Sin embargo, hay una manera sencilla de hacer tu propio detergente y ahorrarte unos cuantos pesos, dado que la inversión que tendrás que hacer es considerablemente menor al precio de uno de estos productos de limpieza. Y es que solamente necesitarás un jabón en barra, agua, agua oxigenada y bicarbonato de sodio para hacer esta sustancia que te permitirá lavar los platos sin mayores inconvenientes.

Rallá el jabón de esta manera. Fuente: (@vipcleanec)
Lo primero que tendrás que hacer para hacer tu detergente casero es rallar el jabón para que te queden sus ralladuras, las cuales disolverás en un litro de agua caliente.
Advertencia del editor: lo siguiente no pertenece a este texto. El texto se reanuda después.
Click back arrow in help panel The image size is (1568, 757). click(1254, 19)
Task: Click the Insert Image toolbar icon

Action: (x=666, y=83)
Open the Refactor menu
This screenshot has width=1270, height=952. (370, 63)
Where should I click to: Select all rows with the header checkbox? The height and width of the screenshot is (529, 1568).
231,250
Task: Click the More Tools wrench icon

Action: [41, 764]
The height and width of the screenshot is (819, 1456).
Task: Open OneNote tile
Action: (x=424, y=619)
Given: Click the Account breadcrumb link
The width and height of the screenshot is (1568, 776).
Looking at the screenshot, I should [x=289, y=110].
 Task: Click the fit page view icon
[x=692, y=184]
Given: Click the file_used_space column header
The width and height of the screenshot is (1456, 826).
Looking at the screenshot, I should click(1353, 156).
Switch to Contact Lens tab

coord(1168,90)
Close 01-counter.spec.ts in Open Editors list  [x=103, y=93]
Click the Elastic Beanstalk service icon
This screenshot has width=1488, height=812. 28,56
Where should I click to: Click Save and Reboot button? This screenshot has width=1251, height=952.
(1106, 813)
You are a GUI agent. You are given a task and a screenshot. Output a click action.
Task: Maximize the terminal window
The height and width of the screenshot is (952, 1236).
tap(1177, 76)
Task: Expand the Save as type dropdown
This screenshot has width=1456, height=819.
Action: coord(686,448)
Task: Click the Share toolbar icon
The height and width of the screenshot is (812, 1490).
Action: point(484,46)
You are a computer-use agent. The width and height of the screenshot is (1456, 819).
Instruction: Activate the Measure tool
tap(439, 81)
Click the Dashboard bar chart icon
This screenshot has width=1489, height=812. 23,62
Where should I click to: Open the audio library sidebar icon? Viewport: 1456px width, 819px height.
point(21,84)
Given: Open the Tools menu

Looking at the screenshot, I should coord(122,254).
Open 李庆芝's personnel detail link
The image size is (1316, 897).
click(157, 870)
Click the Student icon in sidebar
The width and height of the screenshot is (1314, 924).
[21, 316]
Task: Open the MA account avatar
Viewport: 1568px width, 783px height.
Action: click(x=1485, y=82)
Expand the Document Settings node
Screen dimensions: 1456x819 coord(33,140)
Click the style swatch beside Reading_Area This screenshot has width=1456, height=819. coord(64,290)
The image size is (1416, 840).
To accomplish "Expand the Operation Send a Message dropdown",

A esta mezcla le agregarás una cucharada de bicarbonato de sodio y mezclarás bien hasta que se forme una pasta similar a la que ves con los jabones líquidos y, luego, dejá que se enfríe por unos minutos.

Así te quedará la mezcla antes de dejar reposar. Fuente: (@vipcleanec)
Cuando la mezcla haya tomado temperatura ambiente, ponele dos cucharadas de agua oxigenada de 40 volúmenes y volvé a revolver. Hecho esto, dejá que la sustancia repose por dos horas y, pasado ese tiempo, trasladala a un contenedor que tenga gatillo para sacar el detergente –puede ser un envase de jabón líquido que te haga quedado–. De esta manera, lo tendrás a mano para usarlo de manera sencilla.

El detergente casero para que puedas limpiar sus cosas. Fuente: (@vipcleanec)
En cuanto a sus usos, verás que este detergente es ideal para desengrasar y desodorizar, funciones básicas en la cocina, pero guarda un truco de limpieza que será fundamental. Y es que gracias al bicarbonato de sodio, también te ayudará a eliminar las manchas difíciles de tus repasadores y devolverles su color original. Por lo mismo, otra función que podés darle es usarlo directamente para lavar tu ropa diaria.